===== Extracted entries
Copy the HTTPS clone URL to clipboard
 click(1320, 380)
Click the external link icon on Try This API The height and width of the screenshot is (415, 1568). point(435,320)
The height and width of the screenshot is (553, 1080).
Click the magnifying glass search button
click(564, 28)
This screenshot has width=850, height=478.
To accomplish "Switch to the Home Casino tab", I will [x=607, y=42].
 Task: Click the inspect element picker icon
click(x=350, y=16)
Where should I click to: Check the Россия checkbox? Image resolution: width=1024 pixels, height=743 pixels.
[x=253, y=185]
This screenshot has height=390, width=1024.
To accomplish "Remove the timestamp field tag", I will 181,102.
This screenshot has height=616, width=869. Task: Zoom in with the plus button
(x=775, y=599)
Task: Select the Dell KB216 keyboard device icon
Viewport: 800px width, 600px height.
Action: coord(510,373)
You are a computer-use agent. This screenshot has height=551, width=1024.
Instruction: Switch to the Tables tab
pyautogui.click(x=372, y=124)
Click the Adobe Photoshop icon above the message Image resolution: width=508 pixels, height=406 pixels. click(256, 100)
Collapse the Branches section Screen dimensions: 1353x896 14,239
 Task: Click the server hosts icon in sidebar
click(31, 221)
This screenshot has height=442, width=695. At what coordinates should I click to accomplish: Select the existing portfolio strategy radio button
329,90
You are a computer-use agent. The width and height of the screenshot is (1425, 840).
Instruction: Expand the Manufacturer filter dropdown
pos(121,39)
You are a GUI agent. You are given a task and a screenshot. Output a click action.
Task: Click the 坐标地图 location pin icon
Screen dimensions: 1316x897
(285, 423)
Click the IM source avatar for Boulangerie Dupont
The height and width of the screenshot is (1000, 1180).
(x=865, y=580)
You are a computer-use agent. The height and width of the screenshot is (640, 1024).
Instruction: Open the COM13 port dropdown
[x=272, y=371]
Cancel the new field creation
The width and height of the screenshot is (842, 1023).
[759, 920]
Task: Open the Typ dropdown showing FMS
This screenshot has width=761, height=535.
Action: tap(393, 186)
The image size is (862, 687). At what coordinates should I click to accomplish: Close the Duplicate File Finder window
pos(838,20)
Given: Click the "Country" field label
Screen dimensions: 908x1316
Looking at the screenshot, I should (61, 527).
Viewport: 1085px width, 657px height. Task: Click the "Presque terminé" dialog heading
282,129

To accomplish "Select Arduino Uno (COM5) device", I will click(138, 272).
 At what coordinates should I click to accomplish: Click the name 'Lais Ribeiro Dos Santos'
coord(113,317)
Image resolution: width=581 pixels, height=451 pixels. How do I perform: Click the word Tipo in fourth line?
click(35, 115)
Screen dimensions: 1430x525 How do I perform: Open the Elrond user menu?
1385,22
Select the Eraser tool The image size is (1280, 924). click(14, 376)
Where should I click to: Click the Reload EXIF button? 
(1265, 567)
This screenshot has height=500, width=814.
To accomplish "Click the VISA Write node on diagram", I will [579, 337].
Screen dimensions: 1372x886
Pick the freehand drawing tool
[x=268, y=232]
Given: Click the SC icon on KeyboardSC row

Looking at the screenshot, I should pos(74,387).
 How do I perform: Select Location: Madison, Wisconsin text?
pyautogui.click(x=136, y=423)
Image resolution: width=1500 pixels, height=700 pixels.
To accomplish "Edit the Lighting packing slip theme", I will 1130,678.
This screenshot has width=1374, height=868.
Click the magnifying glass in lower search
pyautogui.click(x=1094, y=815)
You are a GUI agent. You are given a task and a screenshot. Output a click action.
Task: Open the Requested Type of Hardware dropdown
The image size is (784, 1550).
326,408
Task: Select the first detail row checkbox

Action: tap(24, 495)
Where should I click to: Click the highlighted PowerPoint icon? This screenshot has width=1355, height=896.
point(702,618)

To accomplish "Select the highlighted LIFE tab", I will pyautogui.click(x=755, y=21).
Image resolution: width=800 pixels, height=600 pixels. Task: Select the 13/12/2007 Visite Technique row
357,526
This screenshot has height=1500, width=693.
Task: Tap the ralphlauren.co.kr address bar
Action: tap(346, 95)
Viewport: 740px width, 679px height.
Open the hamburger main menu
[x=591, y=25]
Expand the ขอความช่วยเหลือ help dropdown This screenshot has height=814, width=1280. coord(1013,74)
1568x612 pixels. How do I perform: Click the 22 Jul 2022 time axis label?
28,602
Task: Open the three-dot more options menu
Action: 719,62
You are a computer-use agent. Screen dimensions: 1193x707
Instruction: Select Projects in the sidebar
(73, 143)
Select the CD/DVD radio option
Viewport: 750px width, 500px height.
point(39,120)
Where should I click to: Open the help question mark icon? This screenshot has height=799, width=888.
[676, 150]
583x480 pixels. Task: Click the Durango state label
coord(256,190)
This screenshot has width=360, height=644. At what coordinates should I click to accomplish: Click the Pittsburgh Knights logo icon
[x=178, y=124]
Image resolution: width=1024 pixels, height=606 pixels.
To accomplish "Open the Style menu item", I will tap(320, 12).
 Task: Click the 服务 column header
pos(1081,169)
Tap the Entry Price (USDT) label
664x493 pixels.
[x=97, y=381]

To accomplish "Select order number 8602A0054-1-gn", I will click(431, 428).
==========
### What is being asked
Search the records for the string "computer", and copy every line that holds it.

### Problem solution
You are a computer-use agent. This screenshot has height=551, width=1024.
You are a computer-use agent. The width and height of the screenshot is (1425, 840).
You are a computer-use agent. The height and width of the screenshot is (640, 1024).
You are a computer-use agent. Screen dimensions: 1193x707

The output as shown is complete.